I do not know when I first uttered these uplifting words to myself, but more than forty years ago. (Forty-four? Forty-five?) It was a cold autumn evening in London, when I was underdressed, and also underfunded. Hungry, too. With neither tube nor bus fare, a six-mile hike lay ahead. Well, the cold would make it invigorating; and from Highgate to Vauxhall is mostly downhill. I remember, too, how I’d got into that fix: emptying my pockets on some much-wanted books I was now carrying in my satchel.
Since, whenever walking, with miles to go, this line returns upon me: “And when I get home, there will be tea.”
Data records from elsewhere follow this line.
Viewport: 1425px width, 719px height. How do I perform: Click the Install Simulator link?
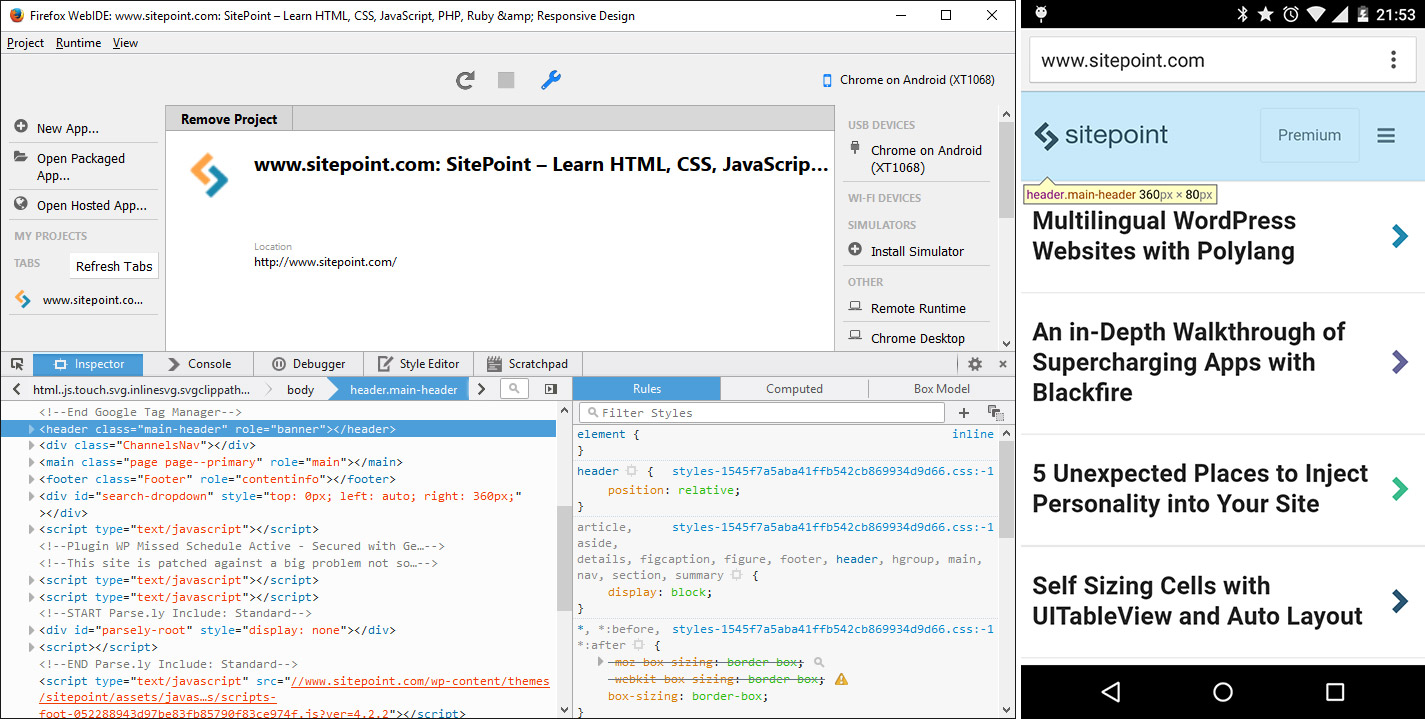[916, 251]
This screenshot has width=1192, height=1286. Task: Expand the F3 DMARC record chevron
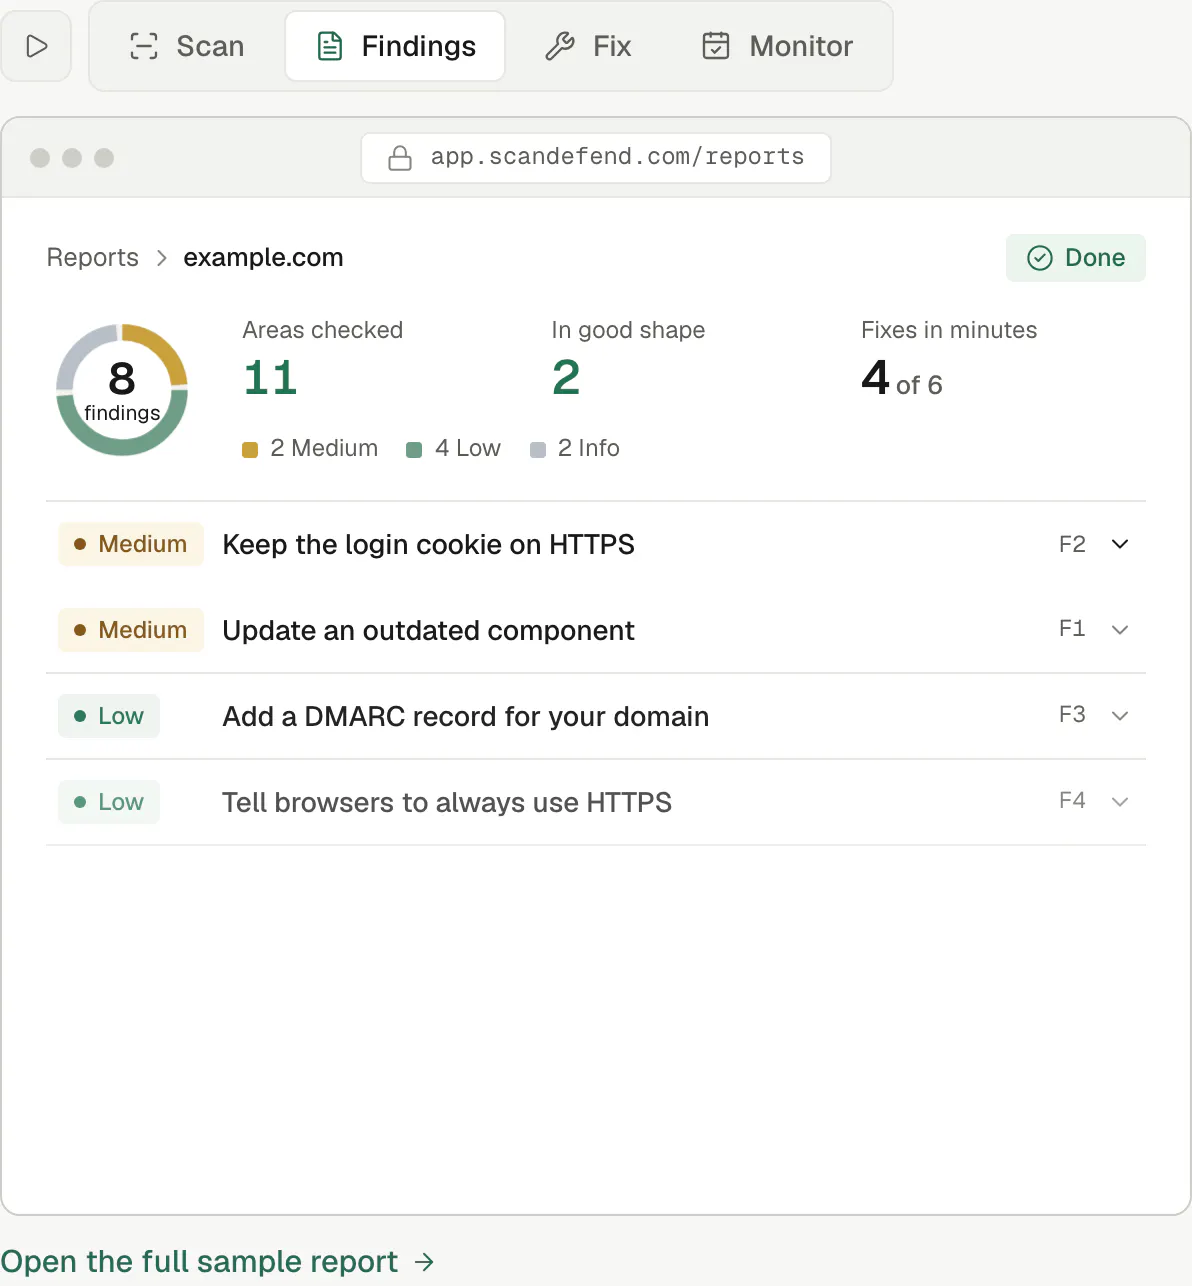pyautogui.click(x=1120, y=716)
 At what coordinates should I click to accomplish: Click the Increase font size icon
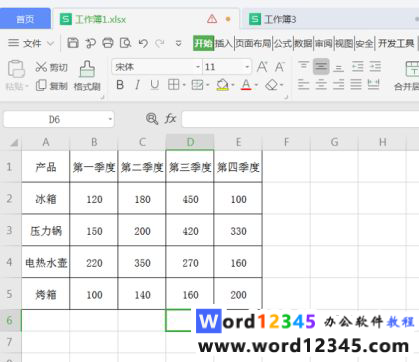262,67
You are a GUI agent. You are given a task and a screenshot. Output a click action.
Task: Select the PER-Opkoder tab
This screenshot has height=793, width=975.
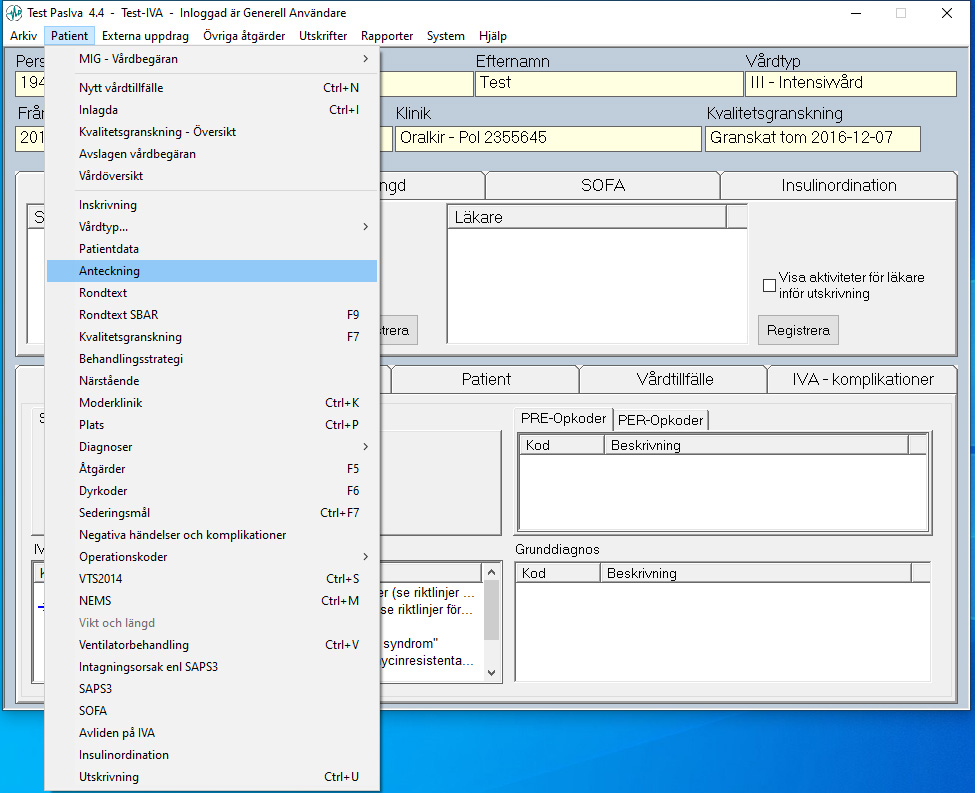coord(660,419)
“Books or cigarettes?” Orwell once asked, in the title of a pamphlet. I did not smoke in those days, so might instead think, “Books or dinner?” Indeed, bibliophilia can be a serious addiction. But I did have a roof to sleep under, and usually at least bread and cheese, and tea, always tea. Looking back over decades I retrieve the happiness of those irresponsible days, when I was so young.
This evening in Toronto, the chill again, the sun setting early, and me jacketless. The same experience repeated, except that now I am somewhat older. Worry about the future has still not settled in; it will be as it will be. The important thing to know is that there will be tea.
“He may take away my friends. He may throw me among strangers. …” (Newman’s prayer.)
Recently, a burglar took away my money, such as it was — poorly hidden within the High Doganate. But no modern burglar would take my books, I reflected, “Don’t let it change your mood.” And worse, much worse things can happen, as visits to the dying helpfully remind me. I don’t mean to be glib. On the streets, I glimpse worlds of pain — and the terrible loneliness of the friendless and abandoned. The eyes of the defeated seem everywhere these days. Were they always?
“The homeless,” they are called, by media trolls, who use them to score political points. As ever, the term is misleading. Hardly one of them has no place to stay. What they characteristically lack is a home where they are cozy; people by whom they are loved. Social workers can’t provide that service. If they wanted to, they wouldn’t have the time.
On my walk home this evening I saw a panhandler with a dog. He also had an iPhone, which he was diligently consulting. Even the beggars in this city are computerized! And there are places where anyone can go to get warm. Food is available for the harder cases; Guvmint Nanny has programmes for that. What the poorest of the poor in fact lack, is any sense of belonging.
I remember London; how cold it could seem; closed doors as if nothing were behind them. Shop windows with goods for the cash-plentied. And as today, once again, living entirely alone.
But no, no one does: for there is God, and inmost grace, in gladness or in sorrow. It is there when it is sought, never failing; as a nest or lair, which one may make cozy; and within, a soul which God created, and can never be thrown away.
“He has not created me for naught. …”
Consider the matter in its eternal dimension. For, “When I get home there will be tea.”